Objetivo da tarefa: Prossiga com o texto sobre a contratação da Cruz Vermelha como OS, a partir da última frase apresentada.

Texto:
>>
Pelos documentos que constam no processo, a OS vencedora ainda terá um presente logo de cara. No primeiro mês de gestão receberá o valor de dois. Portanto, haverá um repasse de R$ 31,6 milhões.
Não bastassem todos os problemas da contratação, a Cruz Vermelha ainda amarga um acórdão do TCE que considerou a entidade inidônea. Pela decisão, a OS estaria impedida de contratar com o estado nos próximos cinco anos. A informação foi revelada pelo RJ2.
A entidade, porém, está recorrendo da decisão, o que foi considerado pela Subsecretaria Jurídica da Secretaria de Saúde como suficiente para que ela não fosse eliminada da seleção.
<<
Bloco de dados:
>>
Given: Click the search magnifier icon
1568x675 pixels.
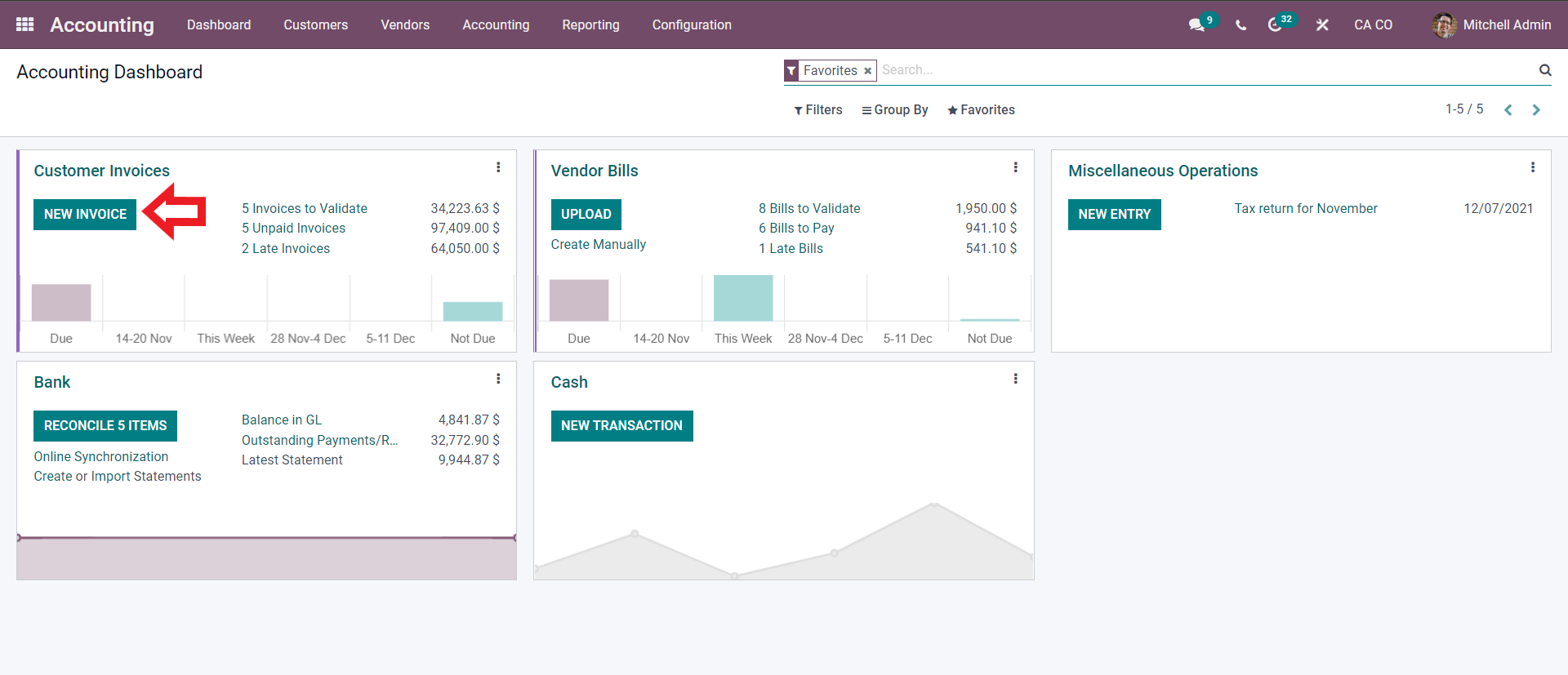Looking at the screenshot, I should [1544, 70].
<<
Espaço da resposta:
Outro lado
Nesta terça (2), a Cruz Vermelha Brasileira Filial do Rio Grande do Sul enviou nota, através de seus advogados, afirmando que “diferente do que foi veiculado na reportagem, o Estado do Rio de Janeiro não desprezou trechos de decisão do TCE para realizar contratação com a Organização Social, mas tão somente cumpriu a Lei acerca da Suspensão dos efeitos sancionatórios quando a parte sancionada interpõe recurso contra a decisão”.
Segue a nota dizendo que “no processo licitatório realizado pelo Estado do Rio de Janeiro para administrar o Hospital Modular de Nova Iguaçu, a Cruz Vermelha Brasileira Filial do Estado do Rio Grande do Sul somente se consagrou vencedora porque não figura na condição de inidônea, isso porque o ofício de intimação do acórdão, datado de 23 de novembro de 2020, é claro no sentido de que a vigência da sanção se daria tão somente após o trânsito em julgado”.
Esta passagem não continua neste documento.